The Pharisees demand that the man, “Give glory to God! We know that this man is a sinner.

And he says – One thing I know I once was blind but now I see  –

If these words sound familiar it’s because John Newton chose them for his hymn Amazing Grace.  John Newton had been a slave trader who had come to realize the error of his ways and repented of his activity in slave trade and through the experience with William Wilberforce and the abolition of the slave trade became an outspoken force against slavery. His blindness was not physical blindness but of spiritual blindness to the sin of slavery and his part in it.

I have told many people that one of my favourite verses is found in Job,

“I have spoken things I did not understand”.  I have discovered in my

life that I have used pat answers or championed a particular cause only to have my “eyes opened” to the truth of the situation later.   When God opens our eyes to the truth then we realize how blind we were.  This is what Jesus is illustrating for those around him.  Although they think they can see clearly, they are in fact blind to who he is.

Our testimony can only be what we know –– it is not a theological treatise – it might not answer all the questions but we can speak what we have experienced – the blind man knows that however it happened – he used to be blind but now he can see – how can someone refute that?  This is the power of testimony.  This is a good reminder – we don’t have to have all the answers or know how it all works but we tell what we know – what we have seen and heard.

The blind man says, “Here is an astonishing thing! You do not know where he comes from, and yet he opened my eyes. 31We know that God

does not listen to sinners, but he does listen to one who worships him and obeys his will. 32Never since the world began has it been heard that anyone opened the eyes of a person born blind. 33If this man were not from God, he could do nothing.”

He challenges the logic of the Pharisees – you don’t know but how can you refute this evidence? – I am healed and it has never happened before – therefore this man is from God!!!
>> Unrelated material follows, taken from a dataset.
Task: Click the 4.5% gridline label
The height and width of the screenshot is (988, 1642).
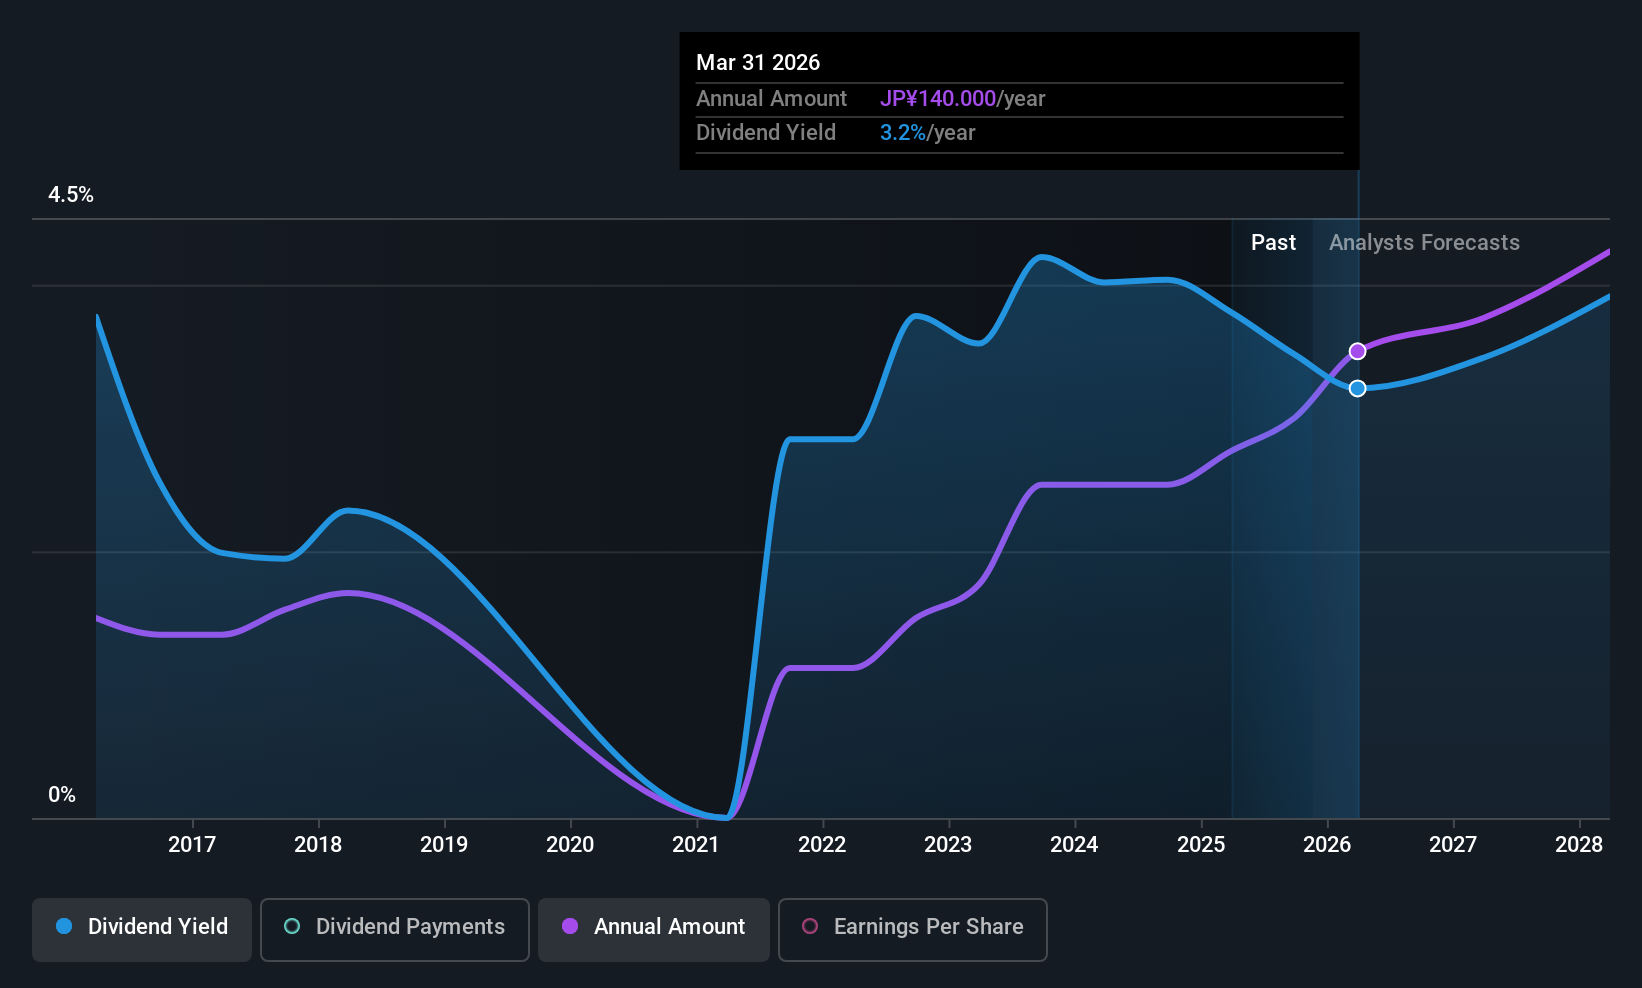Action: [71, 195]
Where have we felt blind in our lives? Where have we experienced a sense of new sight, new life, or new opportunity to be the person we have been called to be?  This is our testimony – this is our witness to others.  And if for some reason you question whether you have had that experience – if you feel like you are still blind and stumbling around in the dark, let me assure you that Jesus still comes to those in need to grant sight, faith, and life to all those who ask.  Let us be brave and inquisitive and call out to God when we need to see clearly – ask and  you will receive, seek and you will find, knock and the door will be opened.  May we allow God to open our eyes to the ways that we have been blind and may we rejoice together as we say, I once was blind but now I see.  Amen.